| First Author | Singh MP | Year | 2017 |
| Journal | Arch Biochem Biophys | Volume | 631 |
| Pages | 42-48 | PubMed ID | 28803836 |
| Mgi Jnum | J:248699 | Mgi Id | MGI:6094915 |
| Doi | 10.1016/j.abb.2017.08.008 | Citation | Singh MP, et al. (2017) Methionine sulfoxide reductase A protects against lipopolysaccharide-induced septic shock via negative regulation of the proinflammatory responses. Arch Biochem Biophys 631:42-48 |
| abstractText | Methionine sulfoxide reductase A (MsrA) is a major antioxidant enzyme that specifically catalyzes the reduction of methionine S-sulfoxide. In this study, we used MsrA gene-knockout (MsrA(-/-)) mice and bone marrow-derived macrophages (BMDMs) to investigate the role of MsrA in the regulation of inflammatory responses induced by lipopolysaccharide (LPS). MsrA(-/-) mice were more susceptible to LPS-induced lethal shock than wild-type (MsrA(+/+)) mice. Serum levels of the proinflammatory cytokines IL-6 and TNF-alpha induced by LPS were higher in MsrA(-/-) than in MsrA(+/+) mice. MsrA deficiency in the BMDMs also increased the LPS-induced cytotoxicity as well as TNF-alpha level. Basal and LPS-induced reactive oxygen species (ROS) levels were higher in MsrA(-/-) than in MsrA(+/+) BMDMs. Phosphorylation levels of p38, JNK, and ERK were higher in MsrA(-/-) than in MsrA(+/+) BMDMs in response to LPS, suggesting that MsrA deficiency increases MAPK activation.
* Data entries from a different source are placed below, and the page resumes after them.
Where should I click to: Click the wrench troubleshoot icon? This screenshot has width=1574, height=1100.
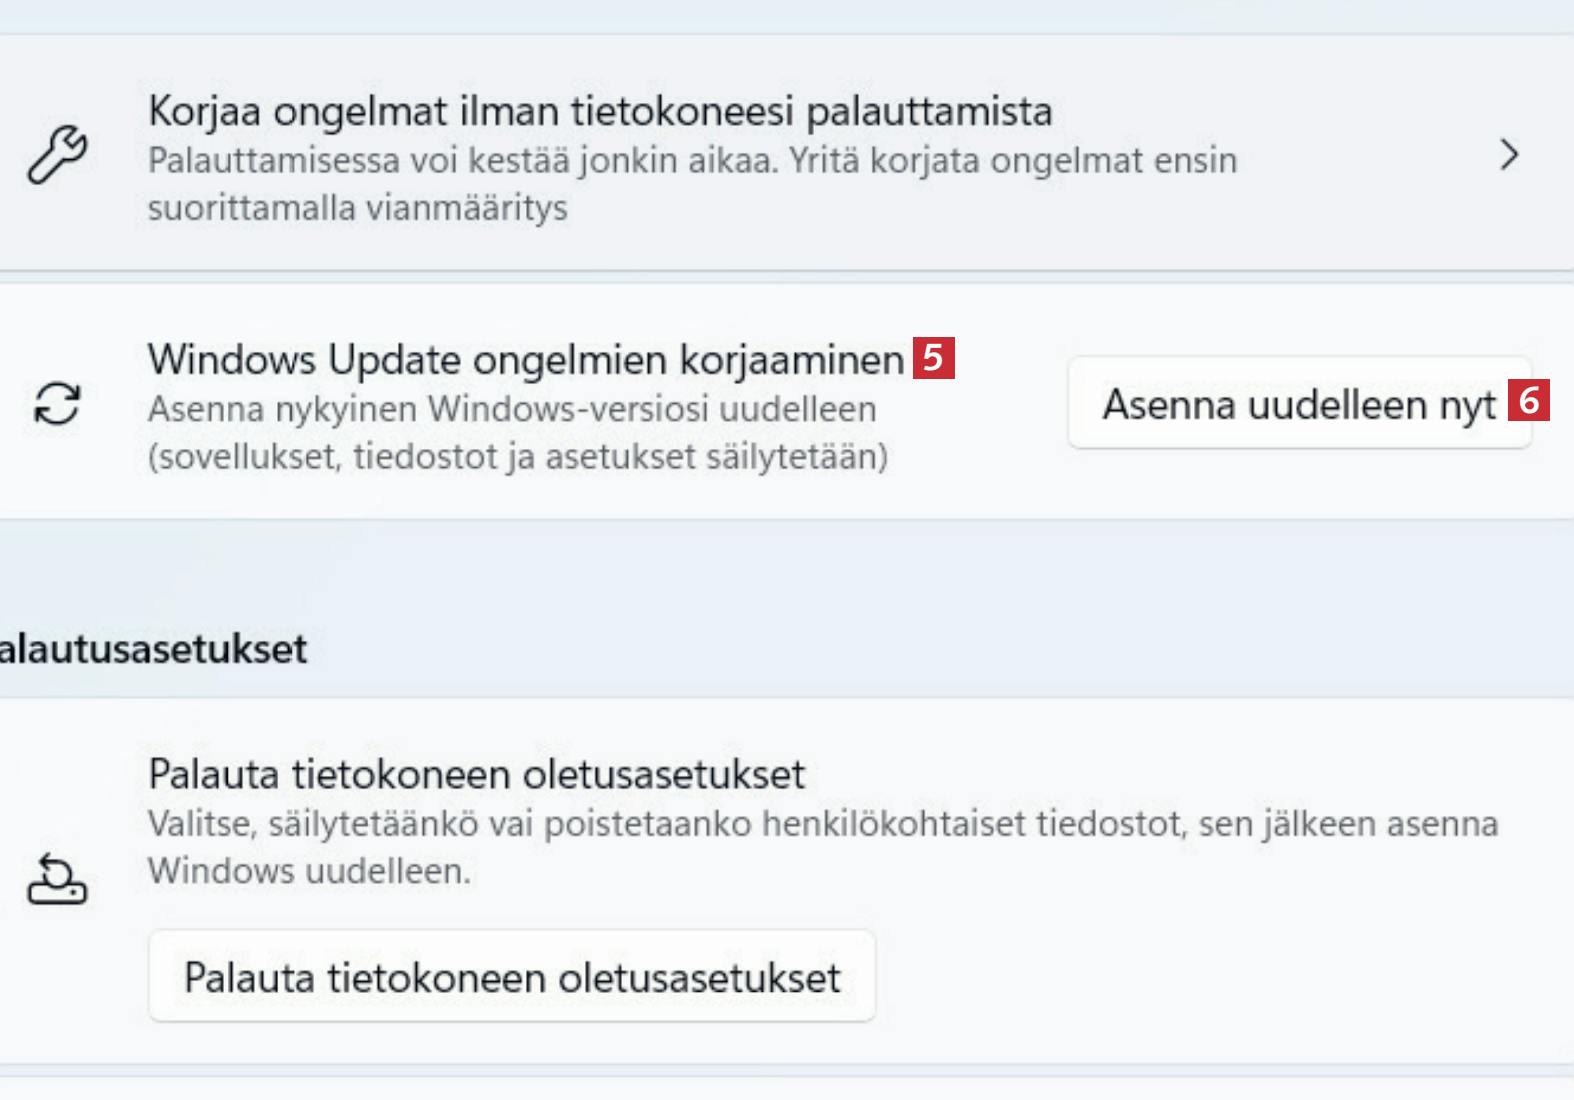click(x=57, y=155)
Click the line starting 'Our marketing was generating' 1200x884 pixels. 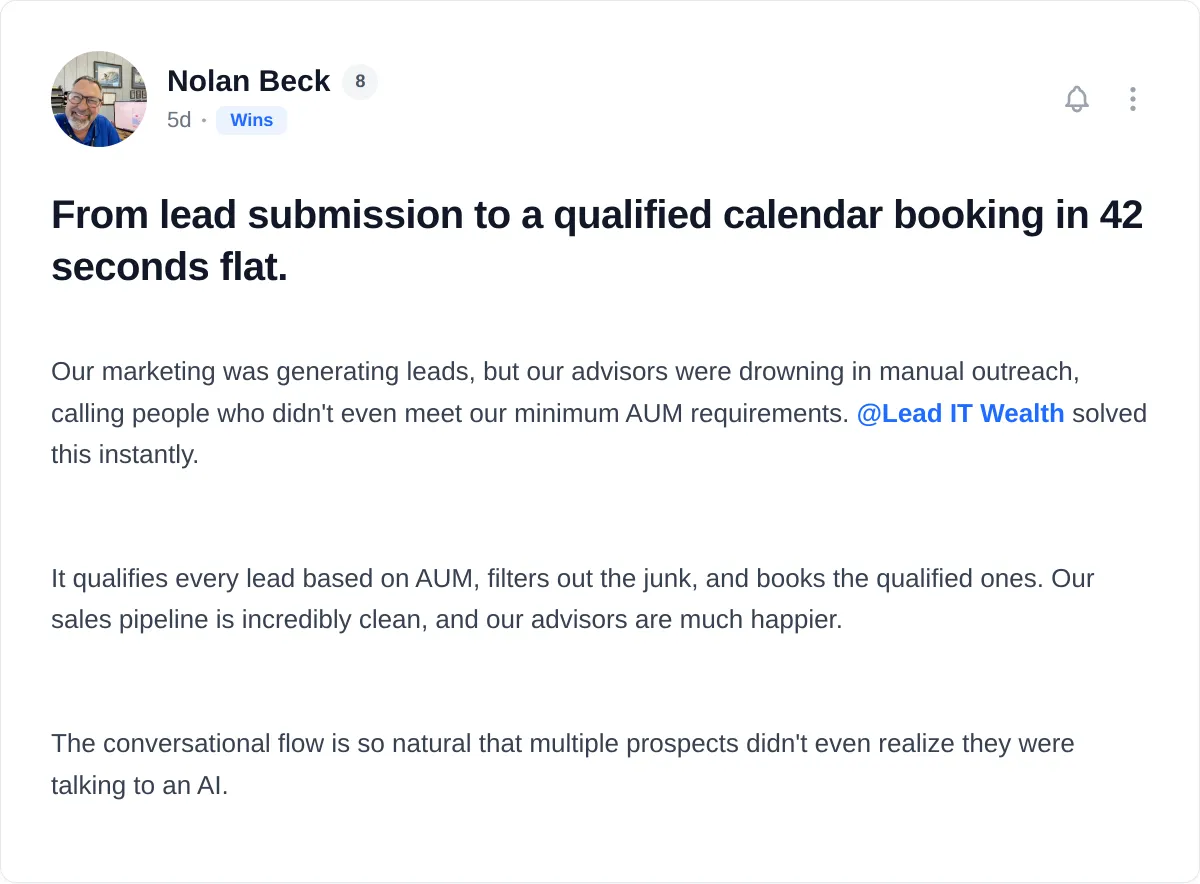(x=565, y=372)
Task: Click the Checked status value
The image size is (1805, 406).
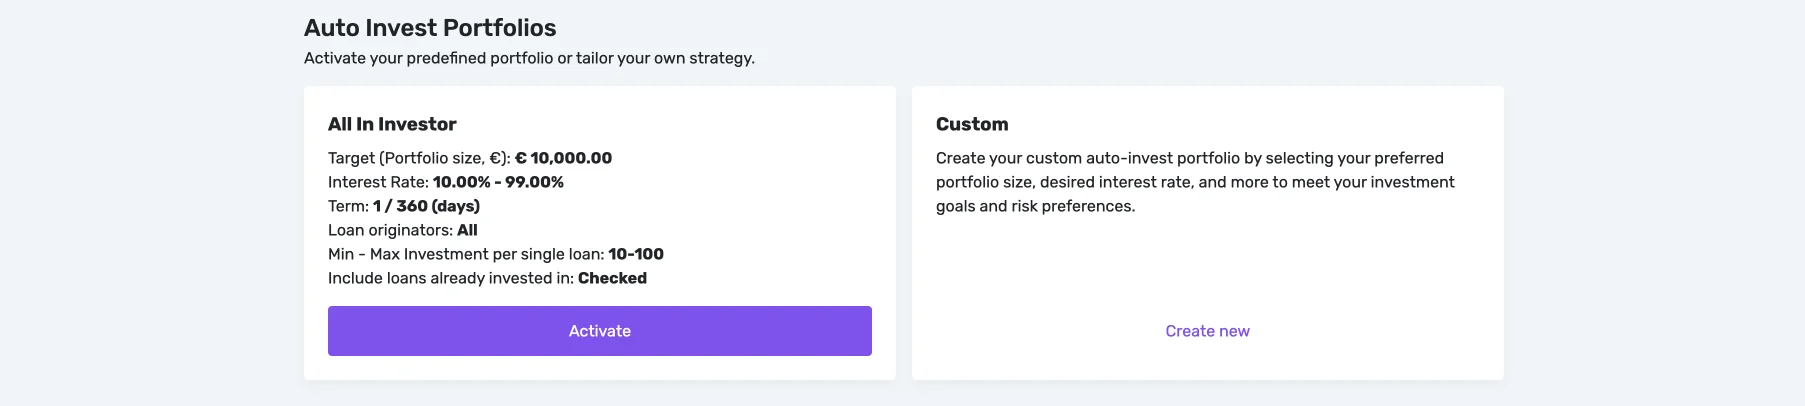Action: coord(612,278)
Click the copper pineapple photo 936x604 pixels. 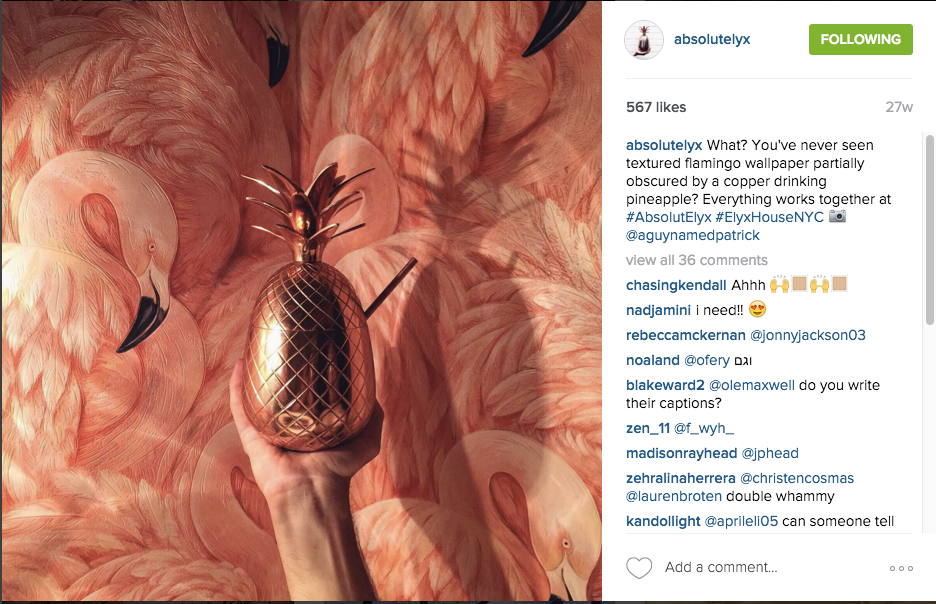pos(301,301)
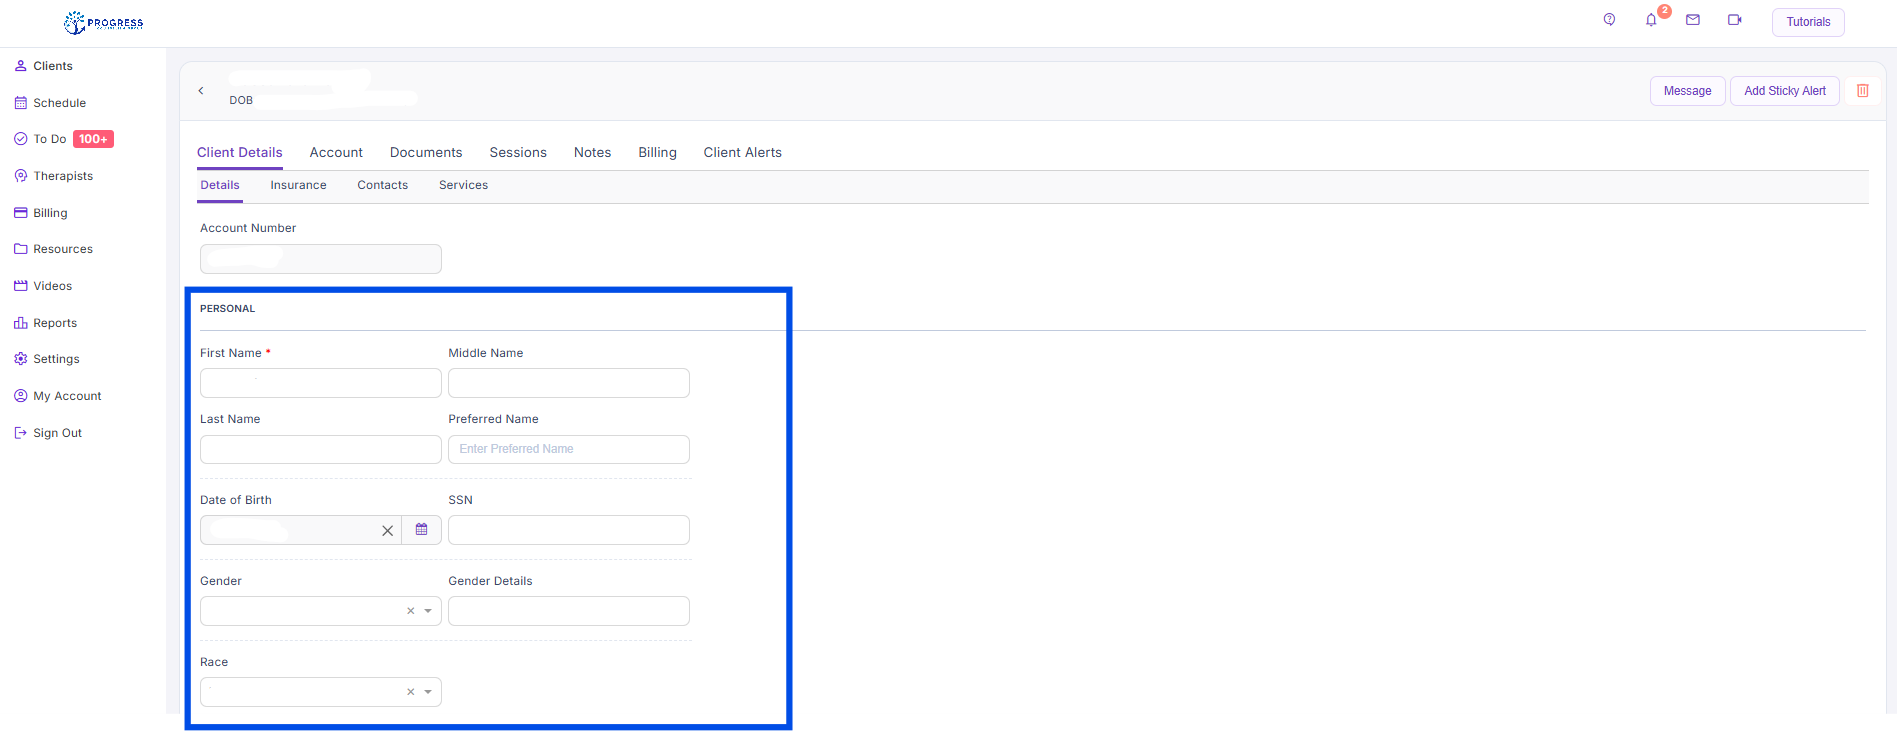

Furthermore, MsrA deficiency increased the expression and nuclear translocation of NF-kappaB and the expression of inducible nitric oxide synthase, a target gene of NF-kappaB, in response to LPS. Taken together, our results suggest that MsrA protects against LPS-induced septic shock, and negatively regulates proinflammatory responses via inhibition of the ROS-MAPK-NF-kappaB signaling pathways. |